Feng Jiang wrote:
I think what I am concerning is different with the request485. I mean,
if the input of Reduce phase is :
K2, V3
K2, V2
K1, V5
K1, V3
K1, V4
in the current hadoop, the reduce output could be:
K1, (V5, V3, V4)
K2, (V3, V2)
But I hope hadoop supports job.setOutputValueComparatorClass(theClass),
so that i can make values are in order, and the output could be:
K1, (V3, V4, V5)
K2, (V2, V3)
Yes, that is different. One can currently achieve what you're after by
including values in keys. The only real difference between keys and
values is that values are not used for sorting, and some optimizations
are made because of that. But if you need to sort by value as well as
key, then you can use compound key that includes both, and a null value.
Note that with block compression, repeated keys should not use too
much space. Does that suffice?
Another related issue is http://issues.apache.org/jira/browse/HADOOP-475.
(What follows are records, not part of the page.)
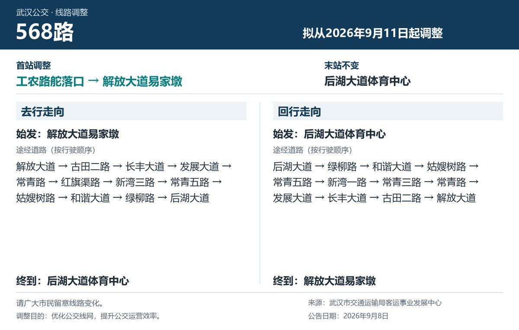Select the 武汉公交 · 线路调整 header text
Screen dimensions: 519x330
(52, 13)
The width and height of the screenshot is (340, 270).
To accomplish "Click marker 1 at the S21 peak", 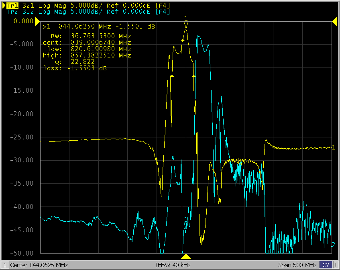I will [x=186, y=25].
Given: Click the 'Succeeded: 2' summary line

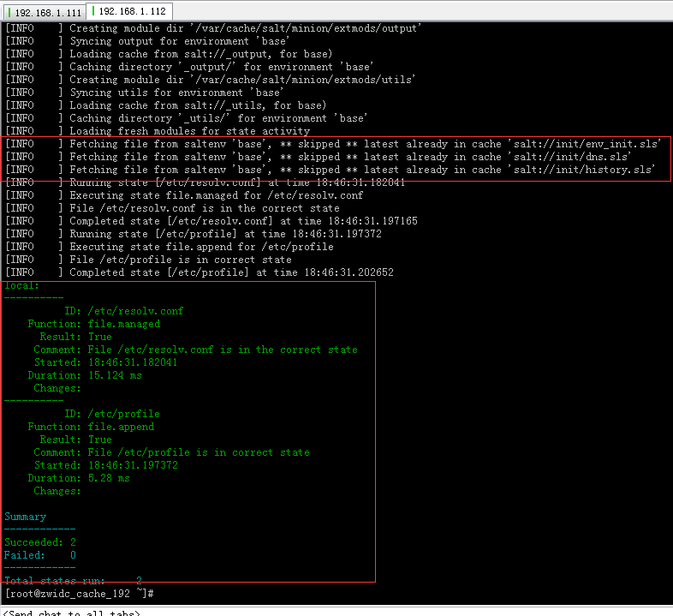Looking at the screenshot, I should (40, 542).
but I have written the GenericWritable, which is a abstract class to
help user wrap different Writable instances with only one byte cost. The
GenericObject is a demo showing how to use GenericWritable. Both of them
are attached within this email.
The attachment did not make it. Can you please attach these to a Jira
issue, as a patch file?
http://wiki.apache.org/lucene-hadoop/HowToContribute
Thanks!
Doug